Mário Reali -- Os agentes sociais do Grande ABC têm muito a contribuir nesses debates, uma vez que as experiências do Fórum de Cidadania, da Câmara Regional, da Agência de Desenvolvimento e do Consórcio de Prefeitos são reconhecidas no País todo como instâncias inovadoras de articulação. São experiências exitosas, mas limitadas em razão da própria dificuldade de institucionalização. Já a Bancada do ABC tem especial responsabilidade no debate e na formulação de propostas, juntamente com o governo federal, para que se possa superar tais limitações, já que é preciso fortalecer a capacidade de articulação do território. Creio que a divisão do território deve basear-se nas relações políticas, sociais e econômicas já definidas.


Como o senhor analisa a possível formalização institucional do Grande ABC como uma subregião?


Mário Reali -- Na Conferência Nacional das Cidades discutiu-se muito a idéia de reconhecer institucionalmente os espaços de diálogo e planejamento existentes nas regiões metropolitanas e nas  subregiões formalizadas ou não. Isso daria outra dinâmica à  Câmara Regional, à Agência de Desenvolvimento, ao Consórcio Intermunicipal do Grande ABC e até ao Fórum da Cidadania. Por outro lado, enxergo como muito positivo o reconhecimento institucional da subregião Grande ABC, pois, apesar da mobilização, ainda existem muitas dificuldades. As dificuldades são marcantes na interlocução da região com o governo do Estado, conforme pudemos atestar a partir do que ocorreu com as emendas apresentadas coletivamente pela bancada do Grande ABC para a LDO (Lei de Diretrizes Orçamentárias) e que foram rejeitadas. A institucionalização e um novo formato de gestão certamente contribuiriam para a superação de impasses que limitam a gestão integrada dos sete municípios do Grande ABC.

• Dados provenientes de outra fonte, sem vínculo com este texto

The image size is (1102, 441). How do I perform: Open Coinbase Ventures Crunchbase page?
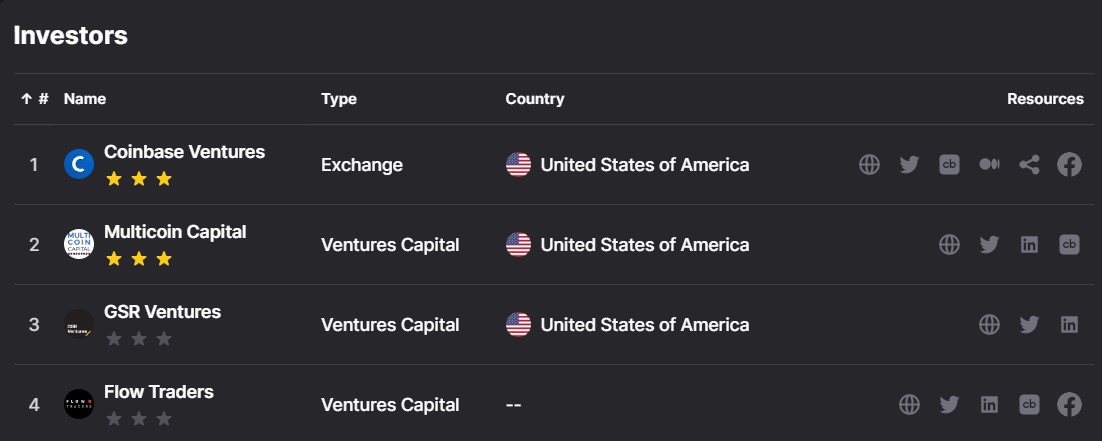pos(949,165)
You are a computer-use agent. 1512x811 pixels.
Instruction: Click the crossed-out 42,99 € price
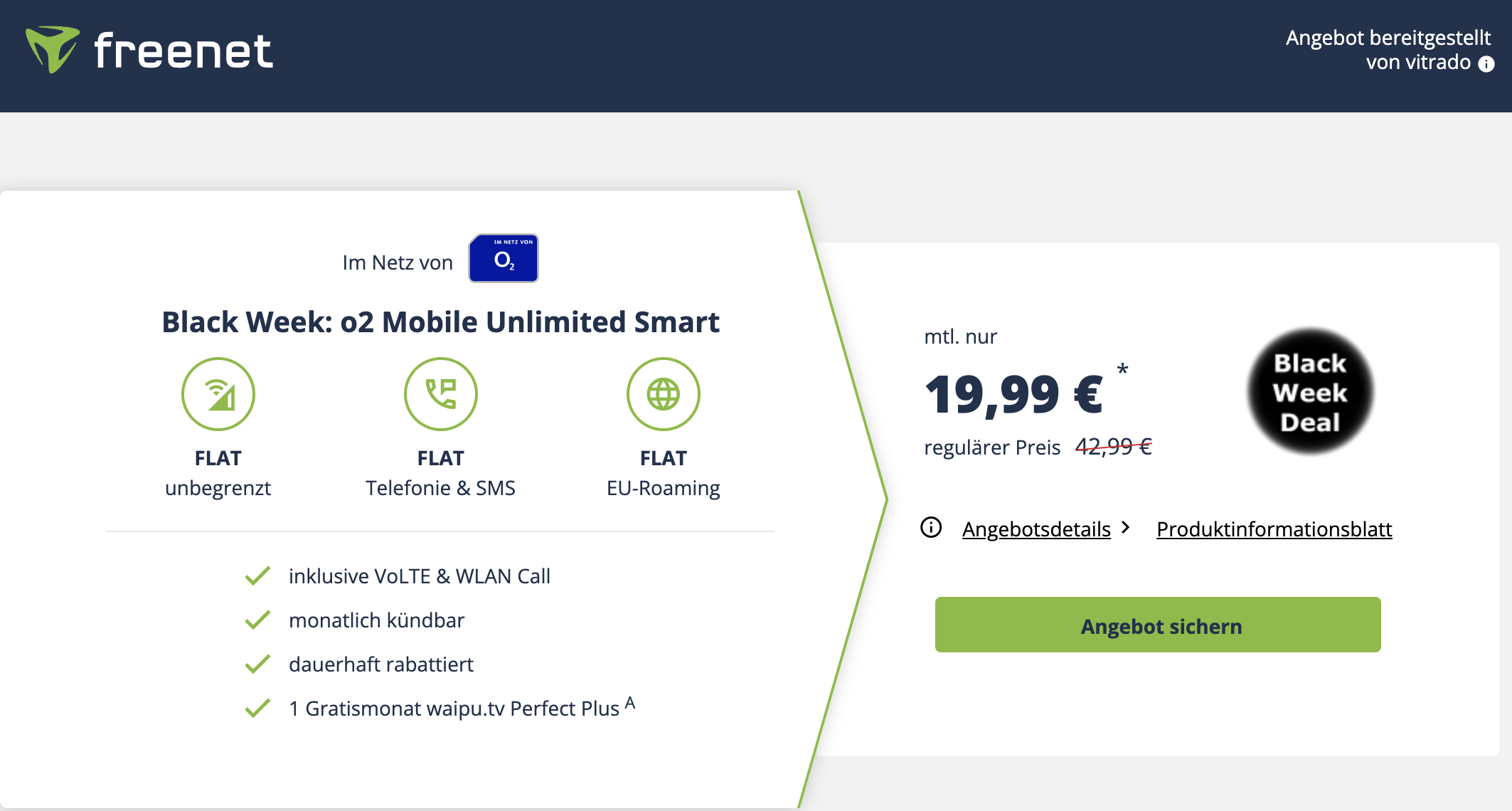point(1114,447)
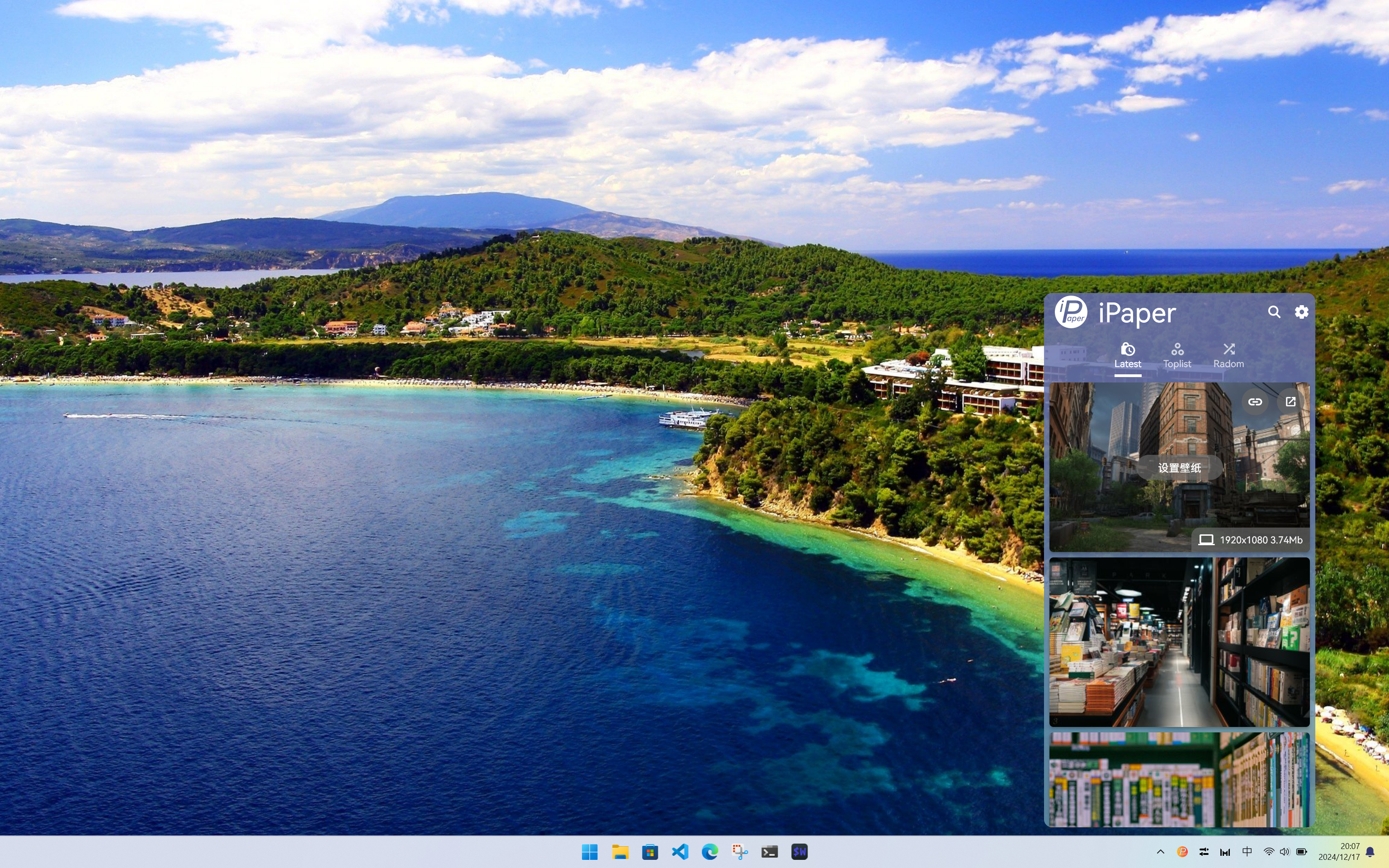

Durante a Conferência Nacional das Cidades, que discutiu temas predominantemente metropolitanos, foi levantada também a possibilidade de formação de um parlamento metropolitano? Como o senhor avalia essa possibilidade?


Mário Reali -- A idéia do parlamento metropolitano não chegou a ser muito desenvolvida na Conferência das Cidades. Mas a Câmara Federal, em parceria com o Ministério das Cidades e da Subchefia de Assuntos Federativos da Casa Civil, está promovendo uma série de seminários iniciados em 6 de novembro para discutir a gestão metropolitana. Uma questão que se coloca de forma clara é evitar um desenho rígido para essas regiões. Existem desde regiões com população de cerca de um milhão de habitantes até a Grande  São Paulo com quase 18 milhões.


Ao que tudo indica, não se caminha para a criação de mais um ente federativo, mas para o fortalecimento da gestão compartilhada, com a integração de ações e recursos federais, estaduais e municipais. A idéia de se criar um parlamento a partir dos municípios, com os presidentes das câmaras municipais ou parlamentares escolhidos entre seus pares, pode ser uma alternativa. Já são sete municípios no Grande ABC, cada qual com 21 vereadores. Não podemos criar mais uma instância desse gênero, mas algo que realmente complemente o sistema atual. Talvez o melhor seja mesmo fortalecer as instâncias que já existem.